The data should be printed in full, character for character.

*** Supplied records Section Begins ***

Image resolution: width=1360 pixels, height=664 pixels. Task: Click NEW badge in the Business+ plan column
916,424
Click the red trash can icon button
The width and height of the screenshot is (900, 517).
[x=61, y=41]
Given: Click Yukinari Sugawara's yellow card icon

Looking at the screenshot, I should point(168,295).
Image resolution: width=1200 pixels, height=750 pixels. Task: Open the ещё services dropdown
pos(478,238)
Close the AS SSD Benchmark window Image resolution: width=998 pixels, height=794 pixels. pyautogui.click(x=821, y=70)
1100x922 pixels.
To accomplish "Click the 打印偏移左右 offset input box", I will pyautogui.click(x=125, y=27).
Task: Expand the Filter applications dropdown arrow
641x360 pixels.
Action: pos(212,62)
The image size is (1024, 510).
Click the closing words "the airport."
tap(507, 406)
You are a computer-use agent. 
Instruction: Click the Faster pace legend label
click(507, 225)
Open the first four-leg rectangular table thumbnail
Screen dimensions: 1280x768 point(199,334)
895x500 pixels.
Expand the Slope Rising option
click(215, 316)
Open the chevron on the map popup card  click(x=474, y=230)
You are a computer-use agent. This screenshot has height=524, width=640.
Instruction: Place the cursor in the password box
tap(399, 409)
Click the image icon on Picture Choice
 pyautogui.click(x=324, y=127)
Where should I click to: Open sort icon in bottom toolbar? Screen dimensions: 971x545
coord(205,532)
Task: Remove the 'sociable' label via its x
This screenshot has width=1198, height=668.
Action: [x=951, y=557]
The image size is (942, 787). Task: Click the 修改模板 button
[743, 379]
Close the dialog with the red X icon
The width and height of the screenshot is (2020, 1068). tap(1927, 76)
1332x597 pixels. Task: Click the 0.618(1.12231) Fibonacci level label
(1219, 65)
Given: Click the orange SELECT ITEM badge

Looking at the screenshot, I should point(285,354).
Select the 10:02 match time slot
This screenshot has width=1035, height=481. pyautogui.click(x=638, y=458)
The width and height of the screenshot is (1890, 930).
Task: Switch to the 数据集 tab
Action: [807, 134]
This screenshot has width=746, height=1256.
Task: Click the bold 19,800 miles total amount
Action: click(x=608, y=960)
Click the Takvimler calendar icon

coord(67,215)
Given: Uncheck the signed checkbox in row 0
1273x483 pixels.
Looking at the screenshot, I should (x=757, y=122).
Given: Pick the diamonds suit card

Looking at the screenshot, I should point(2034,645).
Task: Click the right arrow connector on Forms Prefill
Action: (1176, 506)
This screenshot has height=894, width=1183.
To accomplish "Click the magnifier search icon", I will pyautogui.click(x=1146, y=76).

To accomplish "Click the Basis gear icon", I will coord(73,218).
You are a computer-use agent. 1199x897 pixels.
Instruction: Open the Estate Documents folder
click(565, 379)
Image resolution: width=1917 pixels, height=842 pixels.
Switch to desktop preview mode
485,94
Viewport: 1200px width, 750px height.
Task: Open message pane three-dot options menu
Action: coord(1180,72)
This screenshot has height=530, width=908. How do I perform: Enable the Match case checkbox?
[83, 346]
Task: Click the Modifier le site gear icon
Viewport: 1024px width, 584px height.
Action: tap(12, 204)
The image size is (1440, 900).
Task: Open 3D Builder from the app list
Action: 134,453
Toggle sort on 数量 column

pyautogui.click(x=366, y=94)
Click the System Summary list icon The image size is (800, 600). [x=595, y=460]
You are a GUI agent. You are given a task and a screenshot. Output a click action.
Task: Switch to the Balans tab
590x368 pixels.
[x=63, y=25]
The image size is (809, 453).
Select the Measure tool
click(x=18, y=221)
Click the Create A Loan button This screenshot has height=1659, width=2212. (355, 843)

*** Supplied records Section Ends ***

Written solution:
Image resolution: width=1360 pixels, height=664 pixels. Task: Click NEW badge in the Business+ plan column
916,424
Click the red trash can icon button
The width and height of the screenshot is (900, 517).
[x=61, y=41]
Given: Click Yukinari Sugawara's yellow card icon

Looking at the screenshot, I should point(168,295).
Image resolution: width=1200 pixels, height=750 pixels. Task: Open the ещё services dropdown
pos(478,238)
Close the AS SSD Benchmark window Image resolution: width=998 pixels, height=794 pixels. pyautogui.click(x=821, y=70)
1100x922 pixels.
To accomplish "Click the 打印偏移左右 offset input box", I will pyautogui.click(x=125, y=27).
Task: Expand the Filter applications dropdown arrow
641x360 pixels.
Action: pos(212,62)
The image size is (1024, 510).
Click the closing words "the airport."
tap(507, 406)
You are a computer-use agent. 
Instruction: Click the Faster pace legend label
click(507, 225)
Open the first four-leg rectangular table thumbnail
Screen dimensions: 1280x768 point(199,334)
895x500 pixels.
Expand the Slope Rising option
click(215, 316)
Open the chevron on the map popup card  click(x=474, y=230)
You are a computer-use agent. This screenshot has height=524, width=640.
Instruction: Place the cursor in the password box
tap(399, 409)
Click the image icon on Picture Choice
 pyautogui.click(x=324, y=127)
Where should I click to: Open sort icon in bottom toolbar? Screen dimensions: 971x545
coord(205,532)
Task: Remove the 'sociable' label via its x
This screenshot has width=1198, height=668.
Action: [x=951, y=557]
The image size is (942, 787). Task: Click the 修改模板 button
[743, 379]
Close the dialog with the red X icon
The width and height of the screenshot is (2020, 1068). tap(1927, 76)
1332x597 pixels. Task: Click the 0.618(1.12231) Fibonacci level label
(1219, 65)
Given: Click the orange SELECT ITEM badge

Looking at the screenshot, I should point(285,354).
Select the 10:02 match time slot
This screenshot has width=1035, height=481. pyautogui.click(x=638, y=458)
The width and height of the screenshot is (1890, 930).
Task: Switch to the 数据集 tab
Action: [807, 134]
This screenshot has width=746, height=1256.
Task: Click the bold 19,800 miles total amount
Action: click(x=608, y=960)
Click the Takvimler calendar icon

coord(67,215)
Given: Uncheck the signed checkbox in row 0
1273x483 pixels.
Looking at the screenshot, I should (x=757, y=122).
Given: Pick the diamonds suit card

Looking at the screenshot, I should point(2034,645).
Task: Click the right arrow connector on Forms Prefill
Action: (1176, 506)
This screenshot has height=894, width=1183.
To accomplish "Click the magnifier search icon", I will pyautogui.click(x=1146, y=76).

To accomplish "Click the Basis gear icon", I will coord(73,218).
You are a computer-use agent. 1199x897 pixels.
Instruction: Open the Estate Documents folder
click(565, 379)
Image resolution: width=1917 pixels, height=842 pixels.
Switch to desktop preview mode
485,94
Viewport: 1200px width, 750px height.
Task: Open message pane three-dot options menu
Action: coord(1180,72)
This screenshot has height=530, width=908. How do I perform: Enable the Match case checkbox?
[83, 346]
Task: Click the Modifier le site gear icon
Viewport: 1024px width, 584px height.
Action: tap(12, 204)
The image size is (1440, 900).
Task: Open 3D Builder from the app list
Action: 134,453
Toggle sort on 数量 column

pyautogui.click(x=366, y=94)
Click the System Summary list icon The image size is (800, 600). [x=595, y=460]
You are a GUI agent. You are given a task and a screenshot. Output a click action.
Task: Switch to the Balans tab
590x368 pixels.
[x=63, y=25]
The image size is (809, 453).
Select the Measure tool
click(x=18, y=221)
Click the Create A Loan button This screenshot has height=1659, width=2212. (355, 843)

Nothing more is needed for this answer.